For much of the 20th century, the symptoms of panic were a commonly manifested feature in the population of psychiatric phenotypes, but they were seen as parts of a coherent anxiety neurosis. Klein and Fink re‐described these symptoms by putting a boundary around them, thus separating what they called episodic anxiety from anticipatory anxiety. With this re‐description, even though panic had long been a background feature of the psychiatric landscape, it came into the foreground.
Descriptive psychopathology has been derided as a shallow emphasis on surface features. A successful re‐description, however, is also a conceptual achievement of a synthetic nature in Kant's sense – it guides the way to the acquisition of information that is not contained in the description itself. For example, once Klein and Fink saw panic as distinct from worry and avoidance, they learned that the primary problem in agoraphobia is not fear of open spaces, but fear of having another panic attack. Their discovery that the same patients also avoided crowded theaters would have been a puzzling feature of agoraphobia, but not of panic disorder.

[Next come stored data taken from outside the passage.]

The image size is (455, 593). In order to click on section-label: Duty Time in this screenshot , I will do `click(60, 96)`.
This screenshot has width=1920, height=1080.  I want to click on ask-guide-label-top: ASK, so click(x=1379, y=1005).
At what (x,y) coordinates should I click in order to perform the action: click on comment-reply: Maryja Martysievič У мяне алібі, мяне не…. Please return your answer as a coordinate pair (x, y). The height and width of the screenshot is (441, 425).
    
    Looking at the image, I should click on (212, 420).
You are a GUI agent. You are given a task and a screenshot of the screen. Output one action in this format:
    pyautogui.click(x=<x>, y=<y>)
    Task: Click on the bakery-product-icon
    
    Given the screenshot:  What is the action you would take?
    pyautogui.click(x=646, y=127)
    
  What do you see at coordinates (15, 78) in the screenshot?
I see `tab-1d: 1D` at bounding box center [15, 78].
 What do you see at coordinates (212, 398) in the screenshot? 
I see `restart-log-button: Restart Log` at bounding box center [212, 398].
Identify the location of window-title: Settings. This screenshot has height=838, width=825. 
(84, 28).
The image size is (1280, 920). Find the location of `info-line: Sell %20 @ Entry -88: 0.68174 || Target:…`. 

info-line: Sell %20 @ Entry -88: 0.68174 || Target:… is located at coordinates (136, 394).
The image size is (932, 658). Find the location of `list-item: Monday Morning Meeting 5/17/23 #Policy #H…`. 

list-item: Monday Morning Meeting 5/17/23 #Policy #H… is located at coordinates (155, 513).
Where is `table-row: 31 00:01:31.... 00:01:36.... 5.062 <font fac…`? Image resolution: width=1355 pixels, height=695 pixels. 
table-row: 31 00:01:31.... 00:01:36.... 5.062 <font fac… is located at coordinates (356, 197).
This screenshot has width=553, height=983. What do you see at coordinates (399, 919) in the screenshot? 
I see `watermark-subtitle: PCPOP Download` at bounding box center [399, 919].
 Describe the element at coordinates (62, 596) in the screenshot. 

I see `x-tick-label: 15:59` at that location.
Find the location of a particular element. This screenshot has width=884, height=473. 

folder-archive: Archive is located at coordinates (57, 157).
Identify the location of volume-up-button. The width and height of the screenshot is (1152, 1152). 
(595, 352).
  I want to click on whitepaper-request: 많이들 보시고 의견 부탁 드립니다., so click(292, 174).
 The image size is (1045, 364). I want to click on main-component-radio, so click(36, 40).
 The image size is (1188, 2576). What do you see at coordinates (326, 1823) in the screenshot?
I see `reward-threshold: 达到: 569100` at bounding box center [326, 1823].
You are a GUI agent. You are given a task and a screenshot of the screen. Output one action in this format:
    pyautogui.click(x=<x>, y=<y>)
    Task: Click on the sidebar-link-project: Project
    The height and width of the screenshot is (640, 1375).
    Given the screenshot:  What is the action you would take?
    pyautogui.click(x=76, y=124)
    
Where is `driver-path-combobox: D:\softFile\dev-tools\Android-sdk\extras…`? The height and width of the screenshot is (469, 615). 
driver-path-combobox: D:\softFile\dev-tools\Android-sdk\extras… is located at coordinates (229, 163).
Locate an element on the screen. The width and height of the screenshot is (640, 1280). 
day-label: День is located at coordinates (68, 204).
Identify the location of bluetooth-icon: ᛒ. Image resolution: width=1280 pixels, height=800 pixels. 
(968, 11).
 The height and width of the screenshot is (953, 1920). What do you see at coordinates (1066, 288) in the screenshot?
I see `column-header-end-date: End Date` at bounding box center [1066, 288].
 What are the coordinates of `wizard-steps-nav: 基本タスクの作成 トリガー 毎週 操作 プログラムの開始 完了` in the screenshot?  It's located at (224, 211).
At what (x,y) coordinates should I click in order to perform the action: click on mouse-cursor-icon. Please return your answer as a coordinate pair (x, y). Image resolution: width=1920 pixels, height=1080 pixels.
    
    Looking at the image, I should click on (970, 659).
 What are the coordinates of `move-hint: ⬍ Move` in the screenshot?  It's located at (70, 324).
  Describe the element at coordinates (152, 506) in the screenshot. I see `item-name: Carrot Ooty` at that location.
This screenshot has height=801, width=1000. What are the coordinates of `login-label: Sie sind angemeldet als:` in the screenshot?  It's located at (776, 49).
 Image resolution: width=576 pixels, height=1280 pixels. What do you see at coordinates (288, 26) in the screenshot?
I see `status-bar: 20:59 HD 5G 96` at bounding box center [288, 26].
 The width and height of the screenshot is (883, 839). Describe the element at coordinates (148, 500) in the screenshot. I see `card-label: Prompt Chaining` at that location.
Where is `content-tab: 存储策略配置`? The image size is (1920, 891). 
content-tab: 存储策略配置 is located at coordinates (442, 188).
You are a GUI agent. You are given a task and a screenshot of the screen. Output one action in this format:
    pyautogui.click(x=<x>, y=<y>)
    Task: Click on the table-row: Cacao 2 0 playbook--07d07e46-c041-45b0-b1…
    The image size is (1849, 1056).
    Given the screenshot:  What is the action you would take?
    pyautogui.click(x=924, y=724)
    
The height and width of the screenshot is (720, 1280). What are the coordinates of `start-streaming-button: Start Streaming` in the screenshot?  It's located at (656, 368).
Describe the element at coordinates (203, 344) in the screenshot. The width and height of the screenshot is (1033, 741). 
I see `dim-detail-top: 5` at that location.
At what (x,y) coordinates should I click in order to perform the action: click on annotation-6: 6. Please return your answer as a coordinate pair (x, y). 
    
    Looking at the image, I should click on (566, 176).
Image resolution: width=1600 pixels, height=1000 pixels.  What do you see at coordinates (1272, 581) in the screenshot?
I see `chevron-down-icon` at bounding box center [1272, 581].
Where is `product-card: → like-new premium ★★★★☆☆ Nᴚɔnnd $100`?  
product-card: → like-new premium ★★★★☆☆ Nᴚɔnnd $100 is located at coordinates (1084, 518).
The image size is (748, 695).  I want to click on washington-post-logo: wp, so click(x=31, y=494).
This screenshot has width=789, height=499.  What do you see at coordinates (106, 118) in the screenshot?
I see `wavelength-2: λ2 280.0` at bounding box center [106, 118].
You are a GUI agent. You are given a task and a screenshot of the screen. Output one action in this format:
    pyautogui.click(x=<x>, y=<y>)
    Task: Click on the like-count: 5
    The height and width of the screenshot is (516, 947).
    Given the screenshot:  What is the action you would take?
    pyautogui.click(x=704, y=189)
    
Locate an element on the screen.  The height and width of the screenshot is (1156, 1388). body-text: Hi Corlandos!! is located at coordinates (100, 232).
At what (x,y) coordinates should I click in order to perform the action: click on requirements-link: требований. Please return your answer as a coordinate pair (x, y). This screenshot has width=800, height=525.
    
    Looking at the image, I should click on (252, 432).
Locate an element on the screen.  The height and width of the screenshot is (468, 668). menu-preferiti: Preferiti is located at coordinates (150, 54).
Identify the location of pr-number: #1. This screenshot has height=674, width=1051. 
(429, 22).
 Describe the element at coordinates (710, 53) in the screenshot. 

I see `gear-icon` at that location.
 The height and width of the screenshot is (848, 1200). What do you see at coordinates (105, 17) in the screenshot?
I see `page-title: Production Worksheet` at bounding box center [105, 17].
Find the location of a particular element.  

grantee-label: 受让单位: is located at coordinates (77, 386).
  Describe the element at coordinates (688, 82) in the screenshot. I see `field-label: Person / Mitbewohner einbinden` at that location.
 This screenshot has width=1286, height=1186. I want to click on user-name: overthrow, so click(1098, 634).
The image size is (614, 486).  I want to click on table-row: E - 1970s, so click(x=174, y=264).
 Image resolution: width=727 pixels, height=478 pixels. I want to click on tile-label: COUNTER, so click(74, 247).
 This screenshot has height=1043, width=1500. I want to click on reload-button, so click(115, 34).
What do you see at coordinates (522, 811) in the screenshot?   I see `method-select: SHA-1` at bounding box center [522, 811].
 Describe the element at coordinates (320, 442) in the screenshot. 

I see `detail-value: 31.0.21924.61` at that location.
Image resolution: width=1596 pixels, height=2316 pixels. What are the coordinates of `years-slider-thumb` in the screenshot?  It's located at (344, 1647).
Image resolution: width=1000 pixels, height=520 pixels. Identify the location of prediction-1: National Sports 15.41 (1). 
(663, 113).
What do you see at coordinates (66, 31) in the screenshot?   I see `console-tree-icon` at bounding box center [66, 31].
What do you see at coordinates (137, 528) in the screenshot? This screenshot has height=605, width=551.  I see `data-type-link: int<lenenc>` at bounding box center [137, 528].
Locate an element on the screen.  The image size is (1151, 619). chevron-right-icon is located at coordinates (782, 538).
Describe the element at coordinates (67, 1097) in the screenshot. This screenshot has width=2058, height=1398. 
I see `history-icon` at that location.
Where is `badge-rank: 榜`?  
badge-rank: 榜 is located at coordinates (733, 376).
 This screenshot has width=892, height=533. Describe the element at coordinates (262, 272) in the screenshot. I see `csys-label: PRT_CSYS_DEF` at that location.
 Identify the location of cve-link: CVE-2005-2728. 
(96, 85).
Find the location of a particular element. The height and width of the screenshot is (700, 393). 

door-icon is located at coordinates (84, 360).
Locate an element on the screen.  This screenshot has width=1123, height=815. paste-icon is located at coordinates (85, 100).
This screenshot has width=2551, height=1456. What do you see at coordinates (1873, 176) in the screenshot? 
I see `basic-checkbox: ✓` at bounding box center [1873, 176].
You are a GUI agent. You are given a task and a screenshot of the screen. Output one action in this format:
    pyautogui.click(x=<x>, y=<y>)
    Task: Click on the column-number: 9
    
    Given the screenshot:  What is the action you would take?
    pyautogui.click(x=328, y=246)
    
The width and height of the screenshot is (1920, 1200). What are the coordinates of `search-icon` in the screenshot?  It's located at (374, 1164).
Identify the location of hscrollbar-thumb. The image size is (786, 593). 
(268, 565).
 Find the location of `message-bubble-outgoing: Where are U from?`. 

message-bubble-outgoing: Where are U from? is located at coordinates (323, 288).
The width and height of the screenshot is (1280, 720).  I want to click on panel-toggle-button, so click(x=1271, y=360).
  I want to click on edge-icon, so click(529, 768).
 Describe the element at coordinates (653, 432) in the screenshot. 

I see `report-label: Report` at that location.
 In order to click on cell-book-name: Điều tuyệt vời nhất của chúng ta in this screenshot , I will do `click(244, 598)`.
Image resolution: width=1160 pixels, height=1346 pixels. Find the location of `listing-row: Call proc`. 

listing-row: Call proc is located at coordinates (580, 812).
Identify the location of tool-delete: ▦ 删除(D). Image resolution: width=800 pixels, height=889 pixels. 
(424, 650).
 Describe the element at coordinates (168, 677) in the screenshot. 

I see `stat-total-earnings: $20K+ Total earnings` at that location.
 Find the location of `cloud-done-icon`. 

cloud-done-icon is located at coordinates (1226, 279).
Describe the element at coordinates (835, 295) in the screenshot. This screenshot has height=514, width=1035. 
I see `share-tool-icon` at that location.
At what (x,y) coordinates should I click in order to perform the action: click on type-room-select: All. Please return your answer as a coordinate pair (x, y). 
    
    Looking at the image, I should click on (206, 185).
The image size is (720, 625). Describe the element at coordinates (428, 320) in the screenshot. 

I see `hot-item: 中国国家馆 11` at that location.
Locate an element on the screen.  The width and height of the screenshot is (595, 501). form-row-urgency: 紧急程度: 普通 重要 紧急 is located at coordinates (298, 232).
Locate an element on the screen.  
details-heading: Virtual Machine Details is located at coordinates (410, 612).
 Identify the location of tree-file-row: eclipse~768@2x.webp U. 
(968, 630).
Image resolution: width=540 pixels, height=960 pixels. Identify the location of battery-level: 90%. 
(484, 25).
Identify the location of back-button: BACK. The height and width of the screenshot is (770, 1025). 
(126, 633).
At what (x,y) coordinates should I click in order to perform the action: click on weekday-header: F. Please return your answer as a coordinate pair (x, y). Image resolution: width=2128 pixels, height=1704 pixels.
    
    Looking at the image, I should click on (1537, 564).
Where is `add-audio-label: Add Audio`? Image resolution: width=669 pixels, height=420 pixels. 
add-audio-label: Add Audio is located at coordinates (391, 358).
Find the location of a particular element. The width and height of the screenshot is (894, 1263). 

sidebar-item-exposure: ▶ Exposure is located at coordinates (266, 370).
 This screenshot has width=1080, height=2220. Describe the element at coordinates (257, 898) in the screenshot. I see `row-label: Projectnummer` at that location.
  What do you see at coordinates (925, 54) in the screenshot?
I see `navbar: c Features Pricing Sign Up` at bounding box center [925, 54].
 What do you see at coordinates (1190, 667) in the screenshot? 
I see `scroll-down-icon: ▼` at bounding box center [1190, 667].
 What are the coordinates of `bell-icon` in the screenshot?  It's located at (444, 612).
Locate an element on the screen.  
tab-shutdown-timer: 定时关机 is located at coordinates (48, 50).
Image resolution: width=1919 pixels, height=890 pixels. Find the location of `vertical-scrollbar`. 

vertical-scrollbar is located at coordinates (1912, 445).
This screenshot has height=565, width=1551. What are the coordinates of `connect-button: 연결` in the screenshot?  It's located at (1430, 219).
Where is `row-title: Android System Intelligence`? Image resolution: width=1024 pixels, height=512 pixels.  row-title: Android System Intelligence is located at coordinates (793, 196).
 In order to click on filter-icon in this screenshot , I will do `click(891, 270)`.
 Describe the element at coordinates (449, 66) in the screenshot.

The Research Domain Criteria (RDoC) initiative, with its focus on causality, might represent the abandonment of descriptive psychopathology, but it is equally consistent with RDoC's anti‐reductionist aspiration that mechanisms will be maps for locating new descriptions in the psychiatric landscape. The same is true for HiTOP. Proposing a meta‐structure for how things fit together affords some options for recognizing new patterns. HiTOP has an immediate advantage over RDoC because it does not have to translate biological findings into psychological descriptions; it is already psychological.
Using a taxonomy, however, is only a part of understanding psychopathology, including descriptive psychopathology. It is unrealistic, therefore, to expect that statistical correlations can do all the descriptive work. With respect to panic disorder, Klein claimed that the ward nurse who reported that the ur‐patient no longer ran to the nurse's station was a good observer. This was their first clue to describing what they called a psychiatric reaction pattern. It was followed by prolonged observations of what the patient did and said, how he reacted to others, and how others reacted to him.
Hopefully, good observers will notice some of the clues that a comprehensive dimensional hierarchy presents, recognize patterns, and subject them to validation studies. Concepts like borderline and narcissistic personality disorder are so entrenched that they assert themselves when certain features are present. HiTOP offers a way to take a second look. Ideally, clinicians and scientists could learn to see anew something that has been there before them all along – and let it guide them to other things that they did not recognize before.
The author would like to thank S. Lilienfeld for thoughtful comments on an earlier draft of this commentary.